<<<<
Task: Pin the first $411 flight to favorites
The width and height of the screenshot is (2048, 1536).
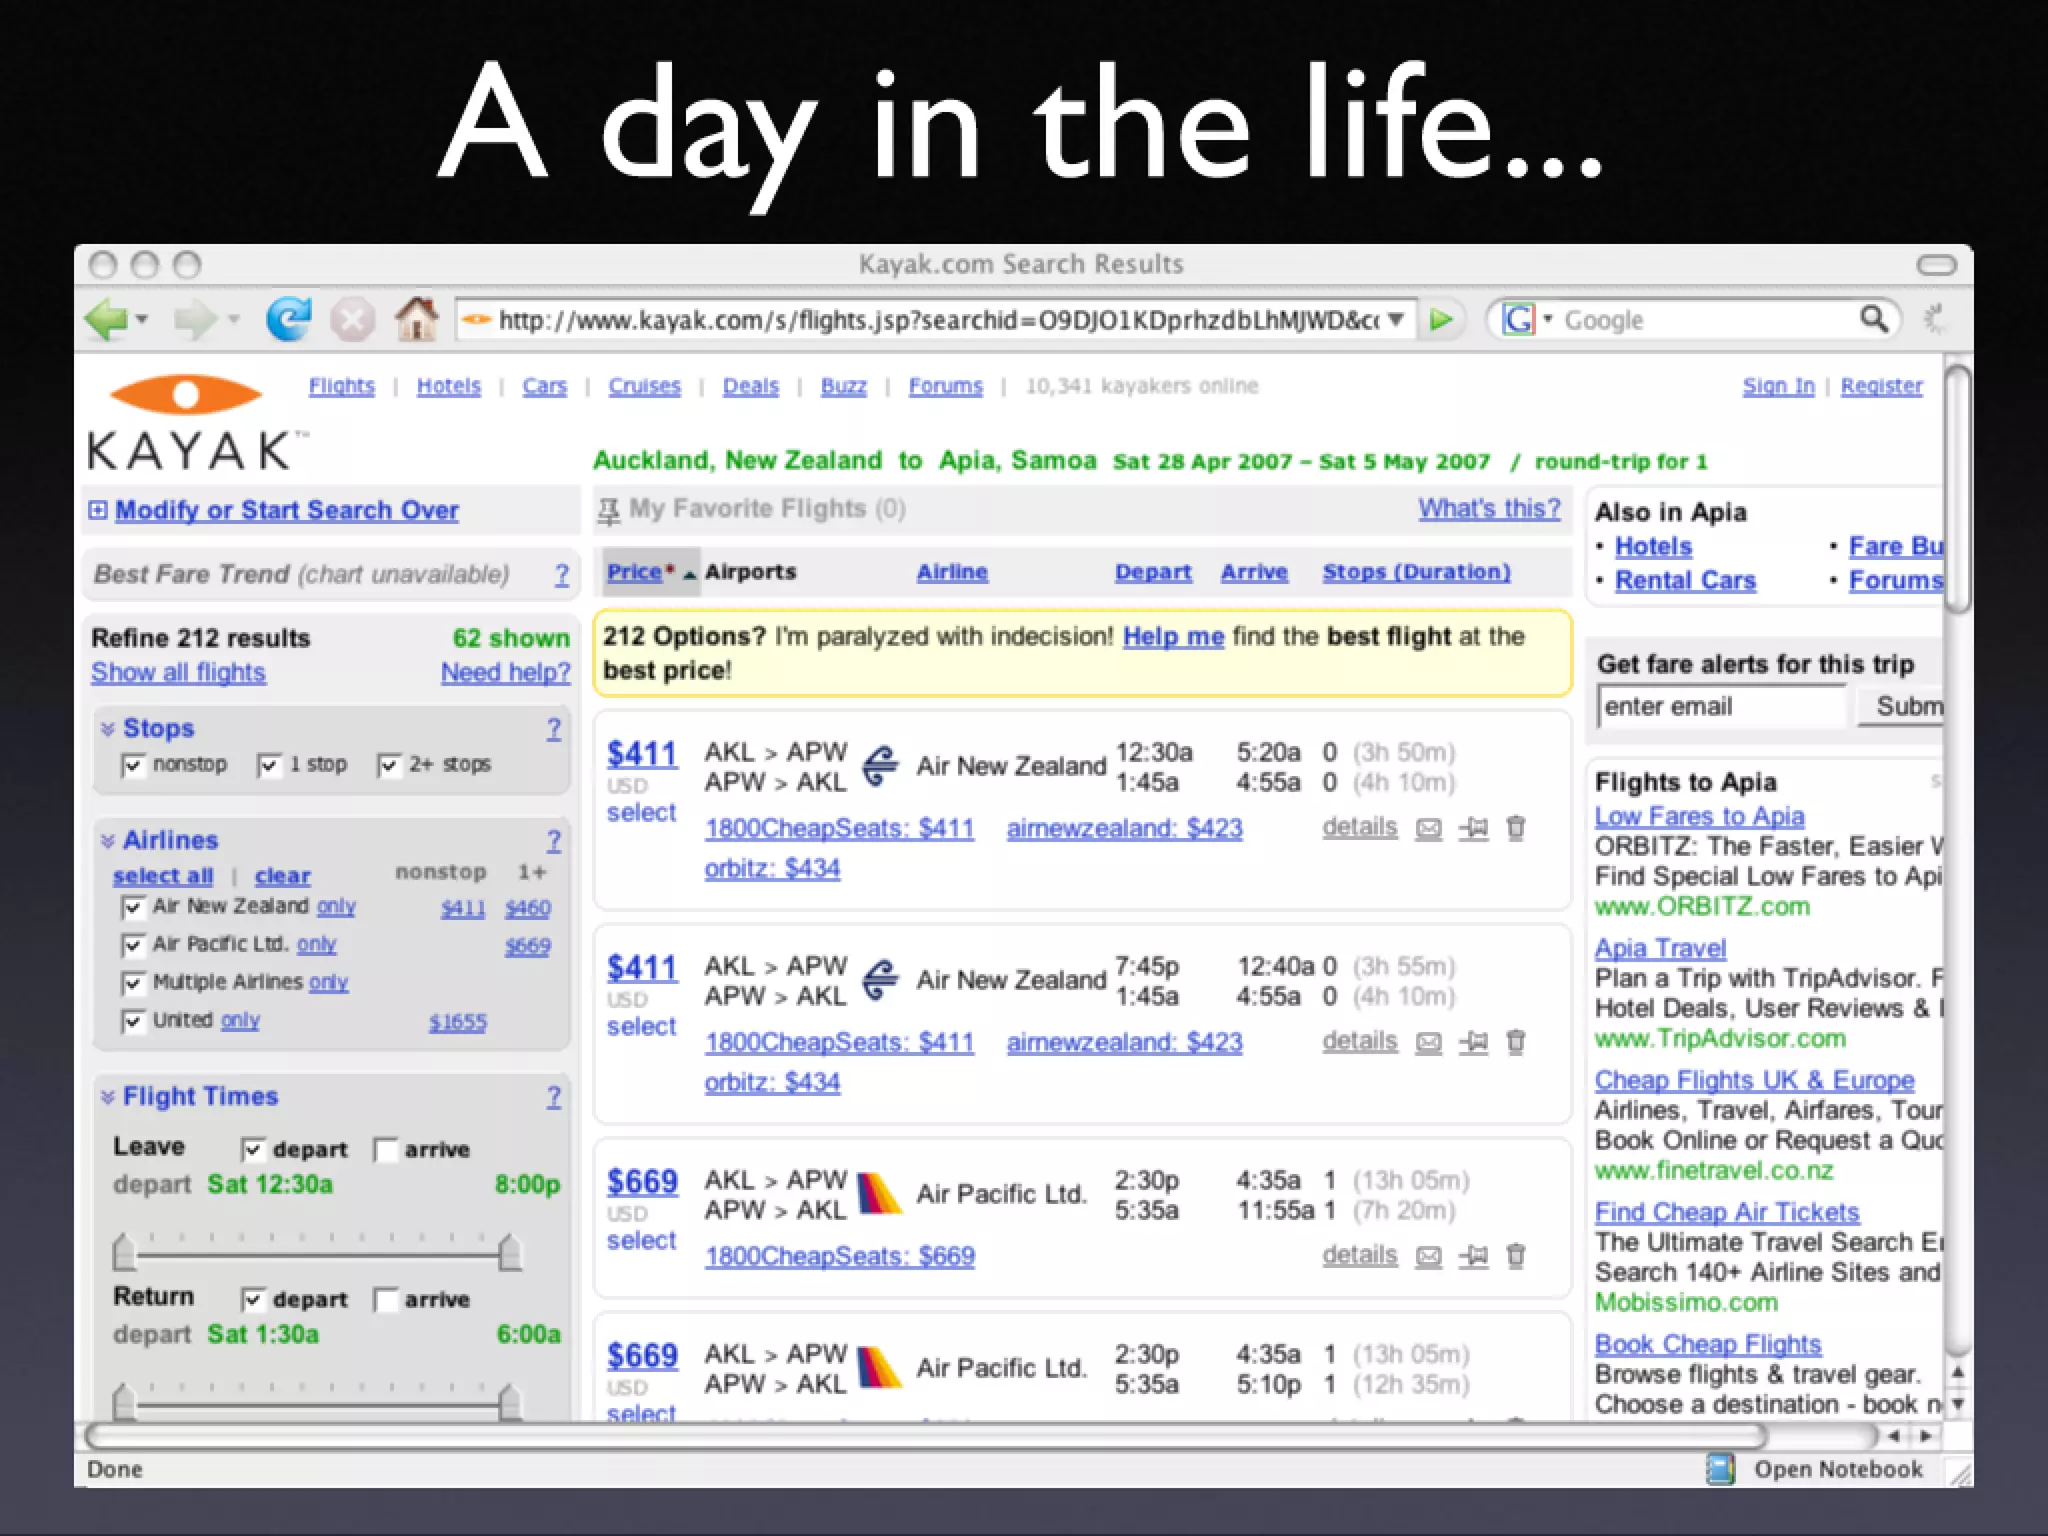Action: 1473,829
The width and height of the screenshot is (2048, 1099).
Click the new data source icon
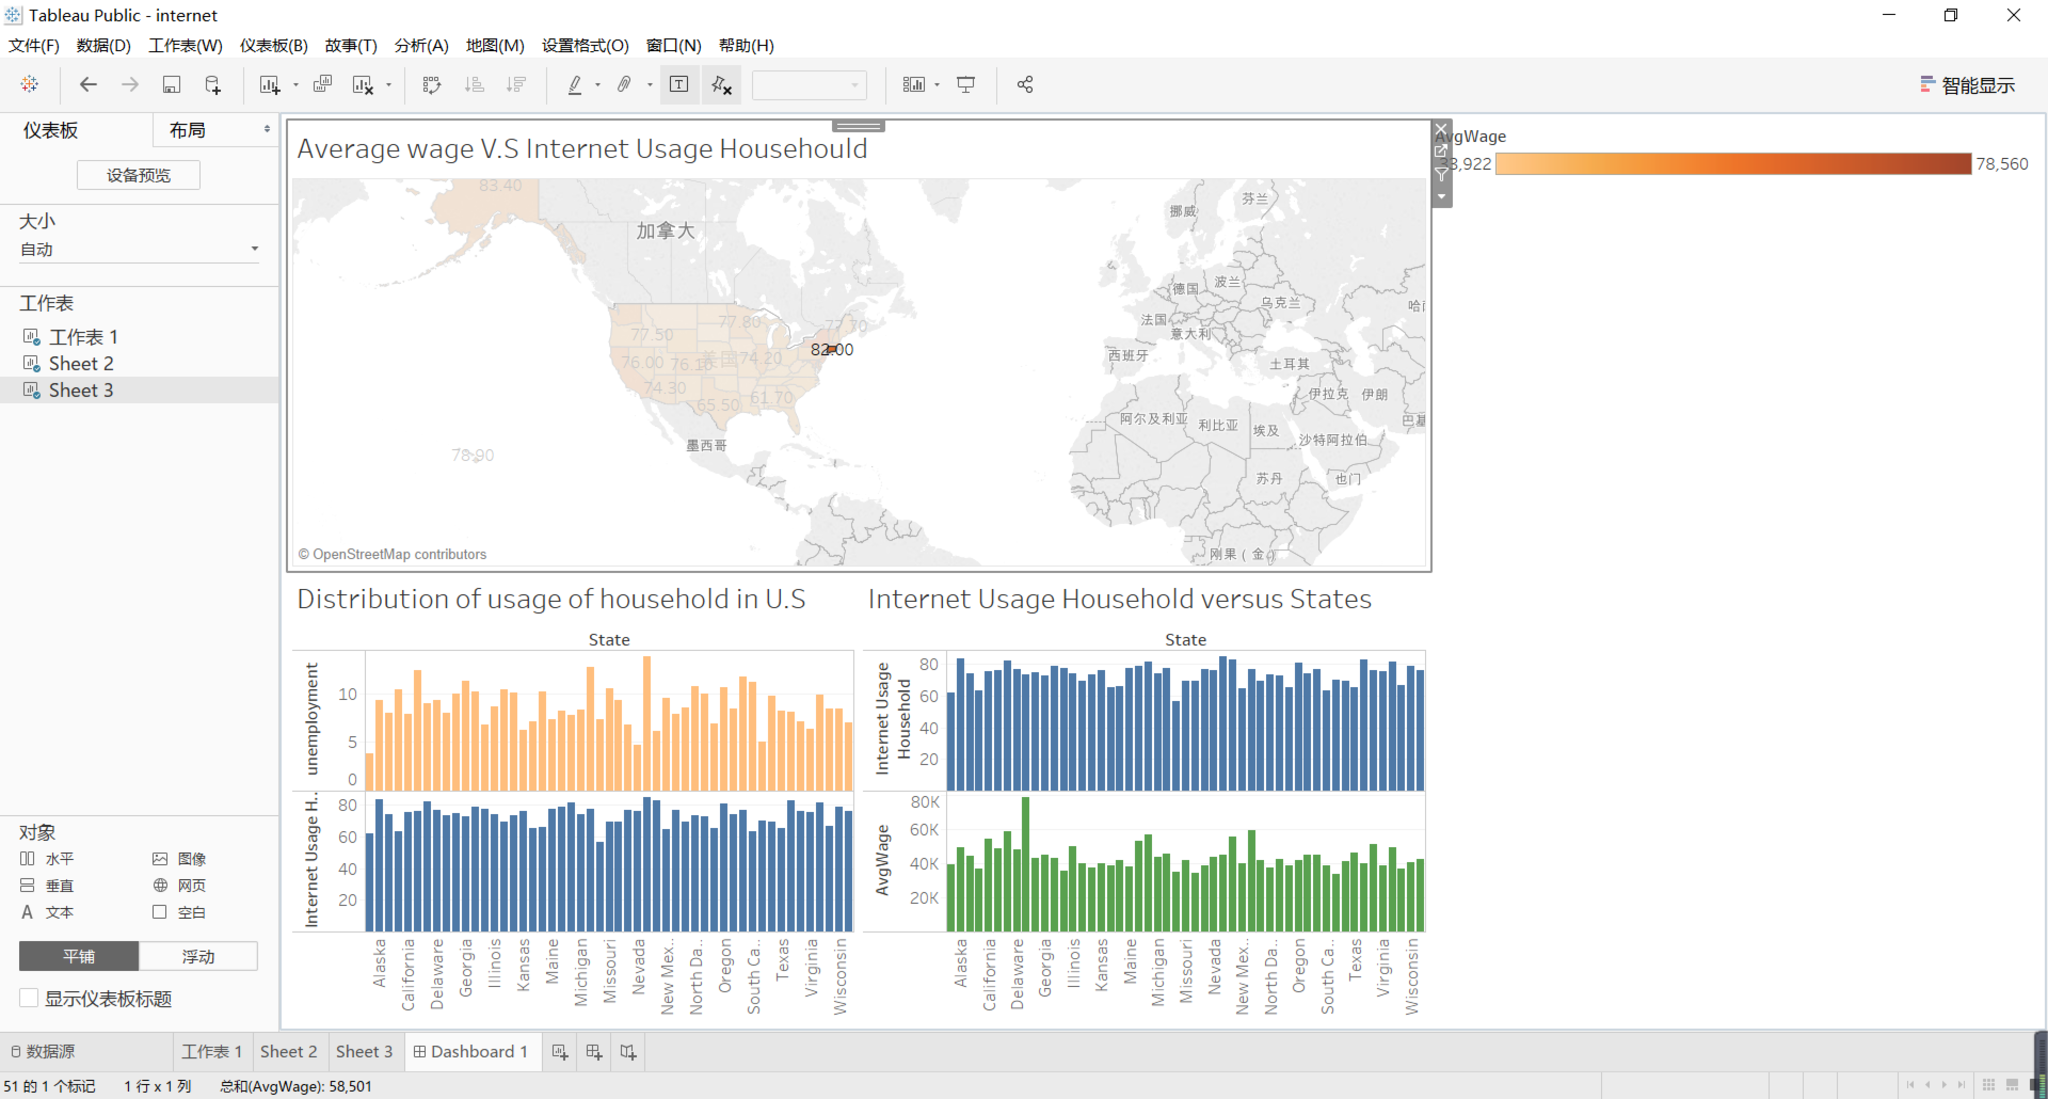(213, 85)
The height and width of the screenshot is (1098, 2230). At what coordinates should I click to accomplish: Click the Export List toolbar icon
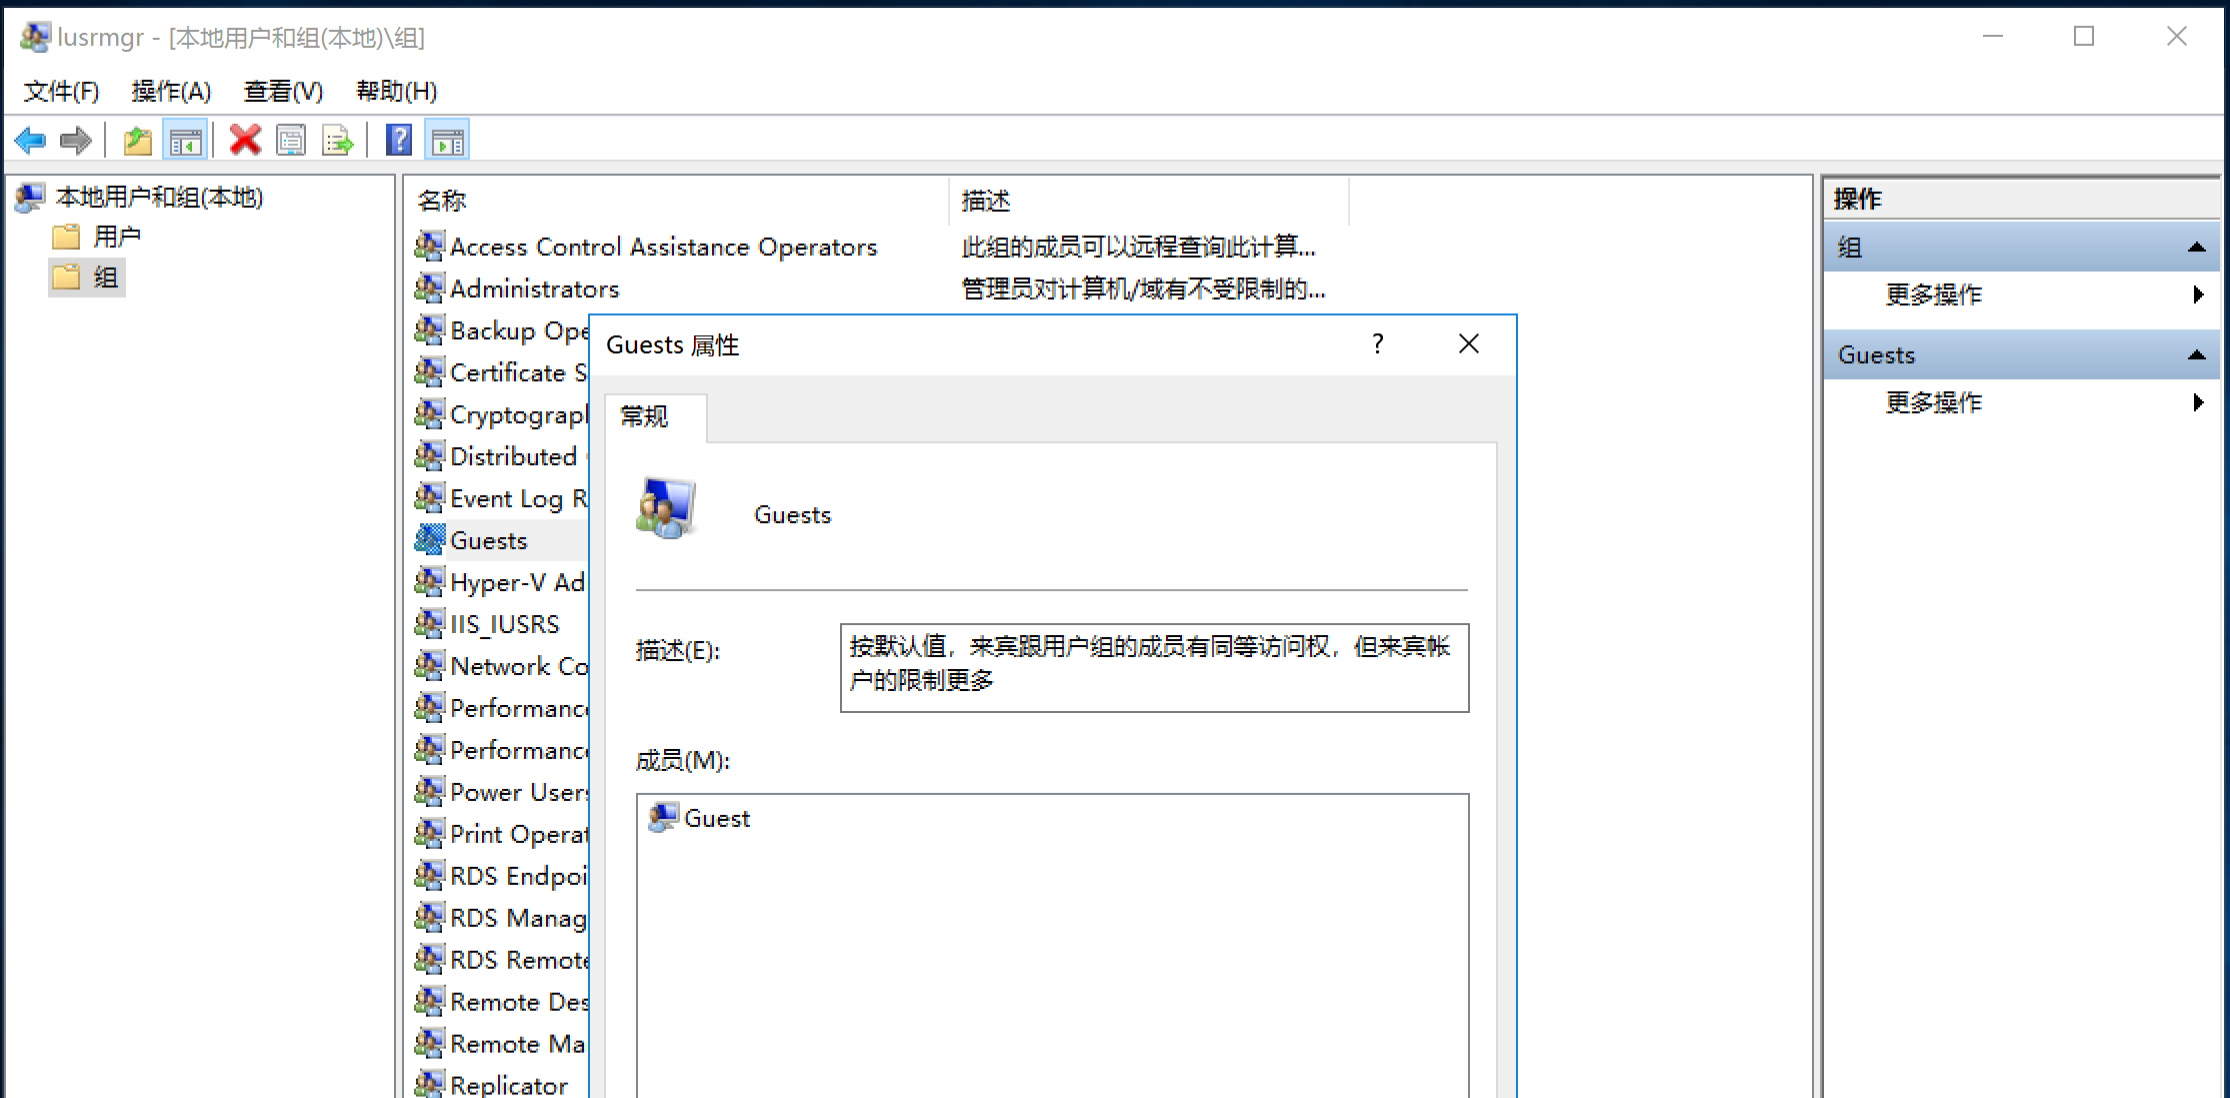point(338,141)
>>>>
**WHAT IS EXPECTED**
Take the listing above and restate it word for word, without its pictures.

**SOLUTION**
Task: Pin the first $411 flight to favorites
The width and height of the screenshot is (2048, 1536).
Action: 1473,829
The width and height of the screenshot is (2048, 1099).
Click the new data source icon
(213, 85)
The height and width of the screenshot is (1098, 2230). At what coordinates should I click to accomplish: Click the Export List toolbar icon
point(338,141)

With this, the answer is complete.